As GRC LEGAL, we present for your benefit the information article and our evaluations we have prepared in order to convey the innovations and updates in March 2024 in the field of Data Protection Law, which is one of our professional areas of expertise.

It is seen that only 2 data breach notifications were published by the Personal Data Protection Board (“Board”) in March. In the data breach notification submitted by Allianz Sigorta A.Ş., the data controller, in summary; it was stated that it was determined by the National Cyber Incidents Response Centre that some information belonging to the data controller was offered for sale on the internet by cyber attackers, and as a result of the investigations made, unauthorised access was provided by cyber attackers to the platform named “Service Desk” where the data controller’s agents submit their requests and complaints to the data controller. Another data breach notification published by the Board was realised as a result of a ransomware attack within the data controller and it was determined that special categories of personal data were among the personal data categories affected by the breach.

Although it is seen that even the structures where the most effective and efficient technical measures are taken with the developing technology are exposed to cyber-attacks, it is necessary to underline the necessity of taking technical measures such as checking which software and services are running on administrative and information networks, checking whether there is an infiltration, keeping a record of transaction movements, and detecting vulnerabilities within the scope of the obligation of ‘taking all kinds of technical and administrative measures’ imposed on data controllers.

Among the agendas of the last month, it is possible to point to the local elections held in our country on 31 March 2024 as a process that touches personal data. Due to the local elections, political parties and candidates contacted many citizens through SMS and calls in the form of commercial electronic messages.

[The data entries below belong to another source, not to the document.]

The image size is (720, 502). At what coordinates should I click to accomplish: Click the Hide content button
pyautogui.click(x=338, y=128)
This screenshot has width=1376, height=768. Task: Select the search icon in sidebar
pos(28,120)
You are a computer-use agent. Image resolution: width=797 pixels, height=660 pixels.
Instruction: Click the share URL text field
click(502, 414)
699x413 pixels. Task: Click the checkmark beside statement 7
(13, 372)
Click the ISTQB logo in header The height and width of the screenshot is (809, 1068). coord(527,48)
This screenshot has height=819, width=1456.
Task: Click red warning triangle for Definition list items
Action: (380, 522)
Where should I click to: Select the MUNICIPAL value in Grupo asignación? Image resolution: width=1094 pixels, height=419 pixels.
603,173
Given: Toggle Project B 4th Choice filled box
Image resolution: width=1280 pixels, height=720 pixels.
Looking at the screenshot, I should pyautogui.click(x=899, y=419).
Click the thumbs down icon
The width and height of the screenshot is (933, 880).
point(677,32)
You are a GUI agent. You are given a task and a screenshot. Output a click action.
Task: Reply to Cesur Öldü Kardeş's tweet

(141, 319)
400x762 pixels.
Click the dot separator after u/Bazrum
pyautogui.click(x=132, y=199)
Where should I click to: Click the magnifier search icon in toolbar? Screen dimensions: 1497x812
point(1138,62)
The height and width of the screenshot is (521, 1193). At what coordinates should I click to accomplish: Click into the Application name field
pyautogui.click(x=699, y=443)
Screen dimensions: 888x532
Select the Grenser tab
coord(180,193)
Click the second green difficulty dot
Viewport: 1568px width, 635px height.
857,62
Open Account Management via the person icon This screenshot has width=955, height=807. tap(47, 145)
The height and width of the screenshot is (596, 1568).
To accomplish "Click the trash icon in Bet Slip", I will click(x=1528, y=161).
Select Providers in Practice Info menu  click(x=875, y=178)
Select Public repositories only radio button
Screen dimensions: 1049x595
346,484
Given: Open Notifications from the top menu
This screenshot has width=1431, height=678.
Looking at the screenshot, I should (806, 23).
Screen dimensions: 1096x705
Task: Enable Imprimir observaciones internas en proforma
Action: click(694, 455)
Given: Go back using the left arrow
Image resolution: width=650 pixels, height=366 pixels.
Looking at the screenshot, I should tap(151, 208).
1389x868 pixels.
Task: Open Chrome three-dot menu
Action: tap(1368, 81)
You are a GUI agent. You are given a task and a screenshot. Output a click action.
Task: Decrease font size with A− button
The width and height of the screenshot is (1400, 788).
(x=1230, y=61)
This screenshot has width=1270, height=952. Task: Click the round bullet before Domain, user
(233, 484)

It can be said that the fact that citizens who are not members of any political party are constantly exposed to such communications without their consent and that political parties carry out the process without any reservations in this regard is a clear indication that the Law on the Protection of Personal Data (“Law”) is not applied to the relevant legal entities.

Due to the new amendments to the Law, which will enter into force in the near future, it is thought that the Board is taking action on some guiding guides, Standard Contractual Clauses, etc. regarding the new adaptation process that data controllers and data processors will enter into, and it would not be wrong to assume that the passive attitude of this month is due to the adaptation processes.